From 2009 to 2013, pre-65-year-old adult diabetics on employer-sponsored plans saw their healthcare spending increase $1,000 to about $15,000 per capita, according to the Institute, which uses data from Aetna, Humana, Kaiser Permanente and UnitedHealthcare. Those individuals with diabetes also pay more out-of-pocket than their non-diabetic peers, on the order of 2.5 times more.

"The number of people with diabetes continues to grow, as does the health care spending for these individuals," said HCCI executive director David Newman. Diabetes claimed an estimated $245 billion in U.S. spending in 2012, about $175 billion of it in direct healthcare spending

"We, and others, need to better understand the relationship between spending and actual health outcomes for people with diabetes, particularly children," Newman said.

Spending for youth up to age 18 with diabetes (both Type 1 and Type 2) was even higher than for adults, at $15,400 on average, the study found.

"There has been extraordinary growth in healthcare spending for children with diabetes," said HCCI senior researcher Amanda Frost. "It appears that higher spending on branded insulin is one factor influencing this trend."

In 2013, Frost and colleagues found, about $2,500 was spent on branded insulin per adolescent with diabetes--more than four times the spending on branded insulin for middle-aged and pre-Medicare adults.

The study found that 2013 spending on both branded and generic anti-diabetic medications varied across age groups.
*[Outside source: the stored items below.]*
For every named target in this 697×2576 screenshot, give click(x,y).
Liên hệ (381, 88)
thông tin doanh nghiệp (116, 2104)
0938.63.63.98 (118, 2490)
While branded anti-diabetic agents consumed more spending for children and young adults, spending on generics was higher in middle-aged and older adults.

Part of the discrepancy comes from the high rate of insulin use among diabetic youths, including those with Type 1 diabetes. In 2013, spending on insulin accounted for 99 percent of diabetic drug spending for children and 95 percent for young adults, compared to just about 50 percent for diabetics in middle-age and in their 50s and early 60s.

Spending on kids with insulin-dependent diabetes--indeed on all insulin-dependent diabetics--is likely to continue as a challenge until a generic form of insulin or more competition among branded agents become available.